» Task goal
Gather every line of the material below that contains the string "height".

── Data ──

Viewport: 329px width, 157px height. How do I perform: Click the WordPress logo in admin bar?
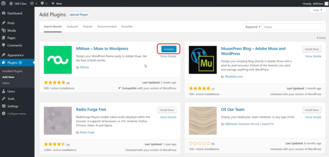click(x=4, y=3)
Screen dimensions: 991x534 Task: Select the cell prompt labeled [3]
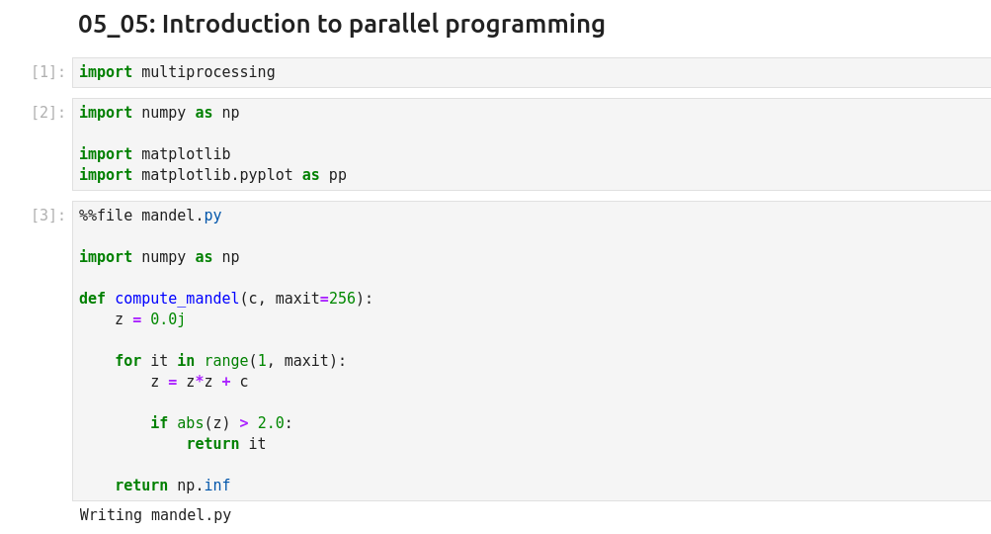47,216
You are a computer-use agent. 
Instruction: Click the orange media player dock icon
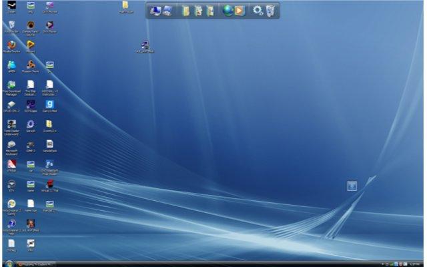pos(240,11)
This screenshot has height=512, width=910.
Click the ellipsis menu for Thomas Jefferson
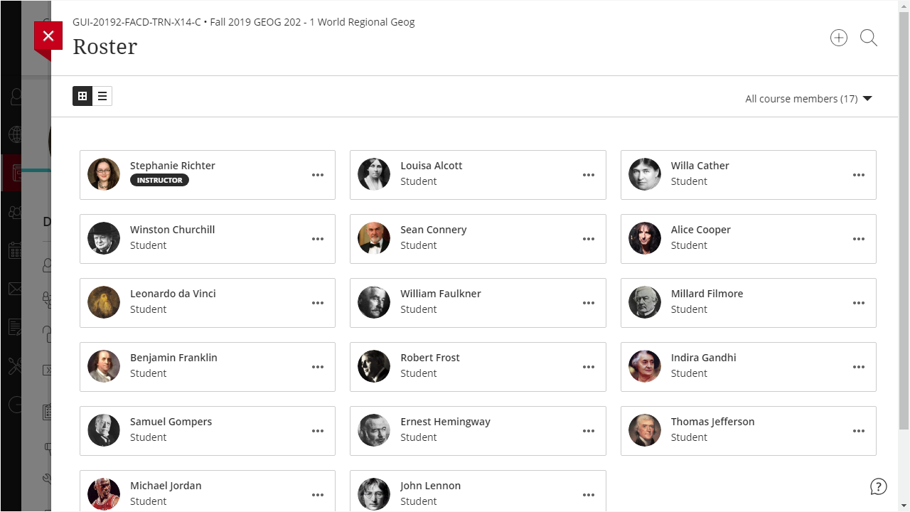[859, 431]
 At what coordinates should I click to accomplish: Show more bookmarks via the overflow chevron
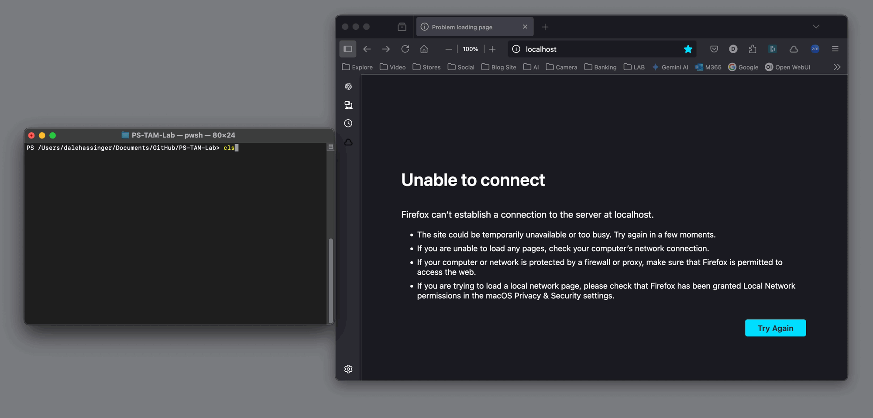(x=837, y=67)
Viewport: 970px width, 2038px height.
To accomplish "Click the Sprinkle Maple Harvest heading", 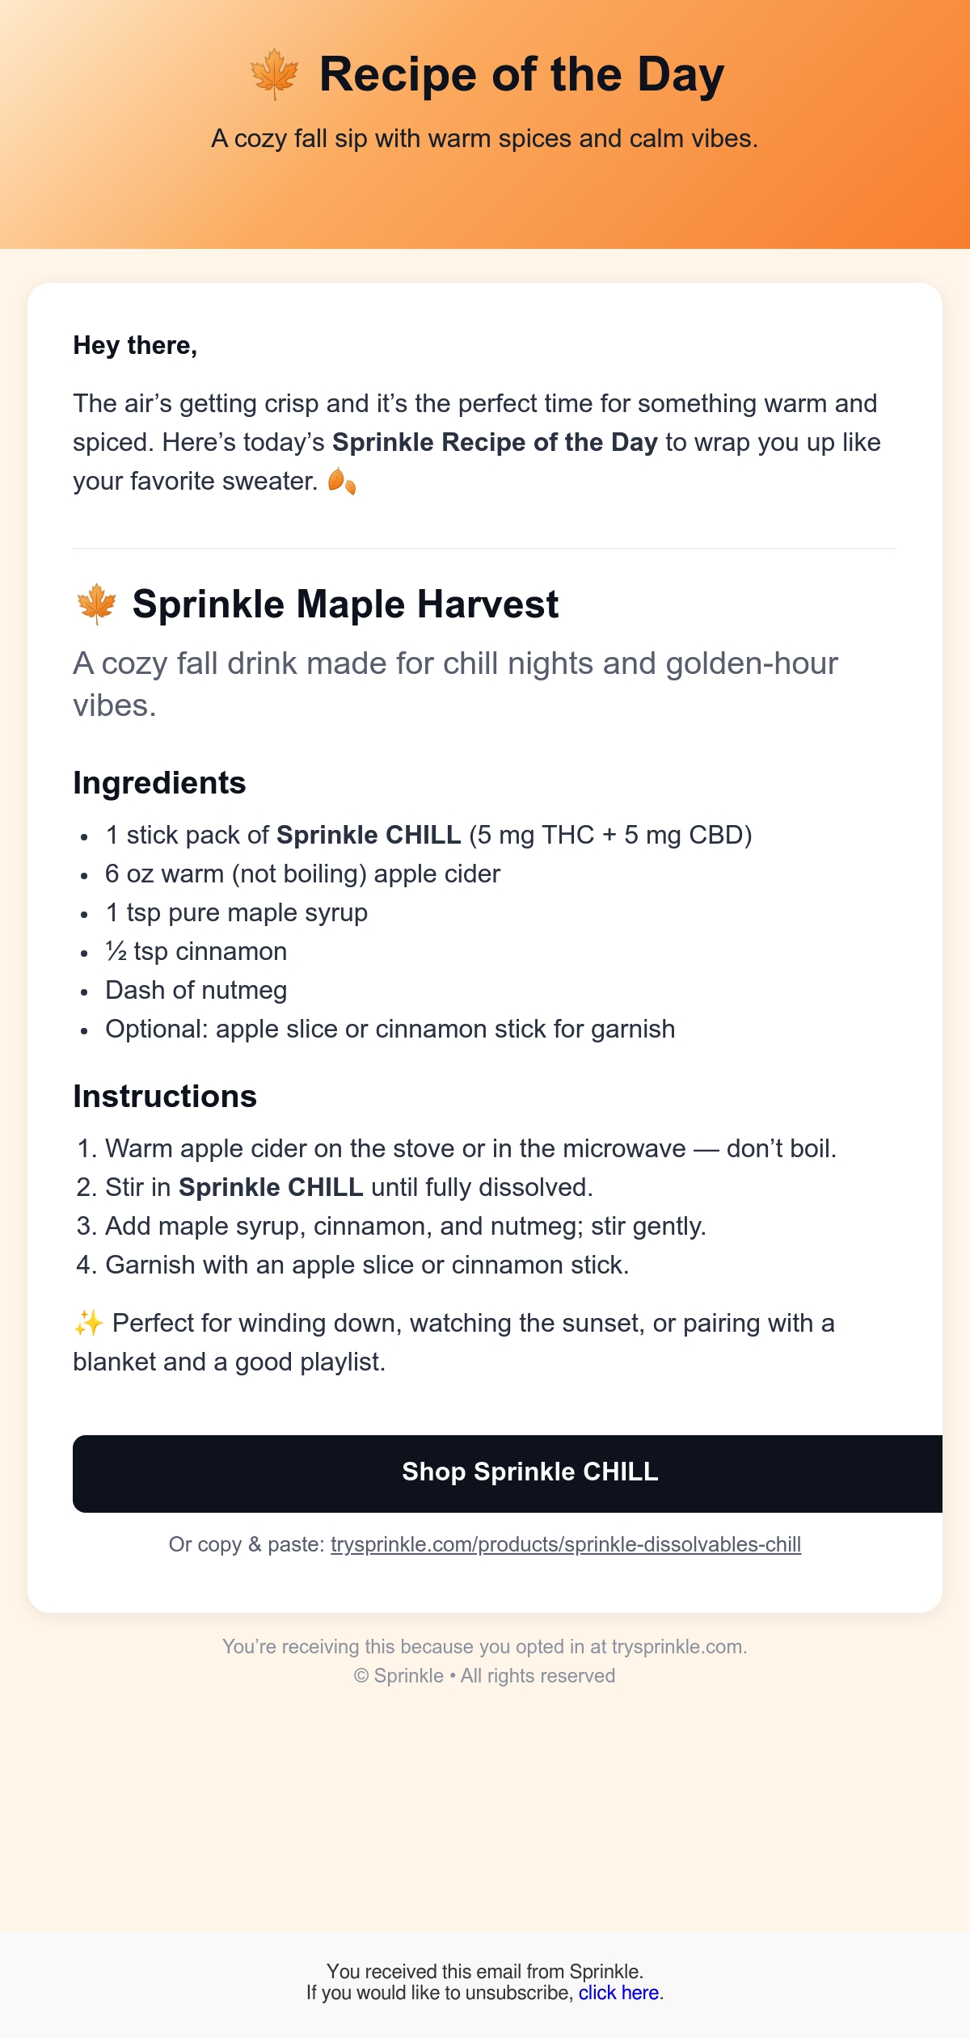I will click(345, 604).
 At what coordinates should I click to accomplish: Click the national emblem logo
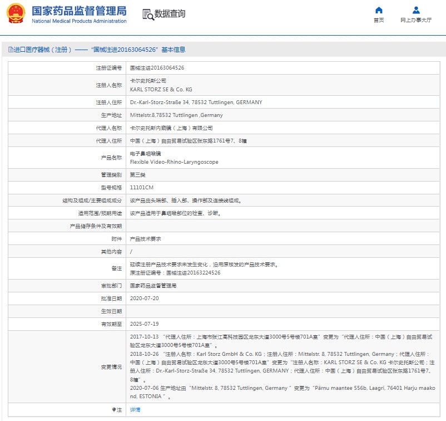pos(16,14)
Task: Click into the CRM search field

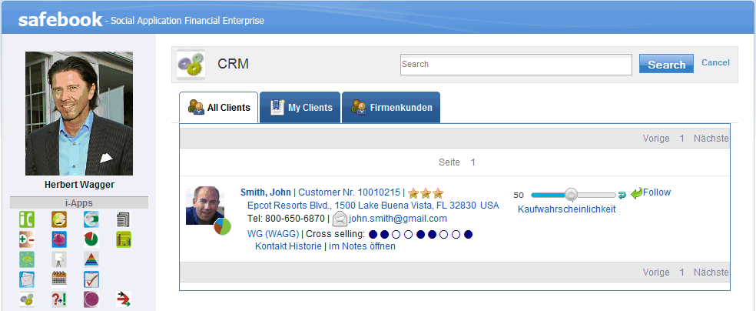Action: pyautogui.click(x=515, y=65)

───

» The output
Viewport: 329px width, 157px height. How do I perform: Click the WordPress logo in admin bar?
This screenshot has height=512, width=910.
Viewport: 970px width, 2038px height.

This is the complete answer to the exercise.